Public Awareness

OPDV Bulletin:
Domestic Violence Screening and HIV Partner Notification


Public Health Law ' 2130 et seq. requires health care providers to ask individuals testing positive for HIV to identify their sexual and/or needle-sharing contacts so that they can be notified of their possible exposure to the virus. The regulations implementing this law took effect on June 1, 2000. People testing positive for HIV will be asked to work with their providers to plan how best to notify partners who may be at risk of infection.
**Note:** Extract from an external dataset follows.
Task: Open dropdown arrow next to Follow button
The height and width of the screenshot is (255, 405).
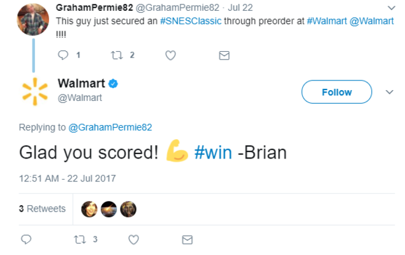Action: pyautogui.click(x=389, y=92)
Recognizing that notification of exposure to HIV may sometimes be used as an excuse for violence against the person who has tested positive, the law requires that clients be screened for domestic violence during post-test counseling, before being asked to name partners. Ideally, the subject should be raised during intake or pre-test counseling sessions. This would allow clients at risk of domestic violence to be referred to local service providers for assistance with safety planning before they are faced with learning their diagnosis. Partner notification must be deferred any time there is a risk that the notified person may engage in behavior that could have a severe negative effect on the health and safety of the HIV-infected individual, their children or someone close to them.


While the client's name is never mentioned during the partner notification process, some people who are notified may readily figure out who might have exposed them to the virus. Because of this, even partners who are already known to the provider will not be notified if doing so poses a risk of domestic violence against the client. Clients who do not feel safe naming partners will face no penalties for refusing to do so.


OPDV has collaborated with the AIDS Institute (AI) to develop a domestic violence screening procedure, along with training materials to teach HIV test counselors and providers to use it, that are included in the AI's curriculum on HIV Reporting and Partner Notification. OPDV staff also worked with the AI's Clinical Education training staff to increase their understanding of domestic violence, and help them effectively present this material to providers who will be responsible for making decisions about deferral of partner notification. In addition, OPDV staff are developing a training curriculum on domestic violence affecting lesbian/gay/transgendered/bisexual people, that will be offered statewide by the AI's trainers. OPDV will remain involved in ongoing training initiatives to prepare health care providers and HIV test counselors to screen carefully and sensitively for domestic violence in the context of partner notification.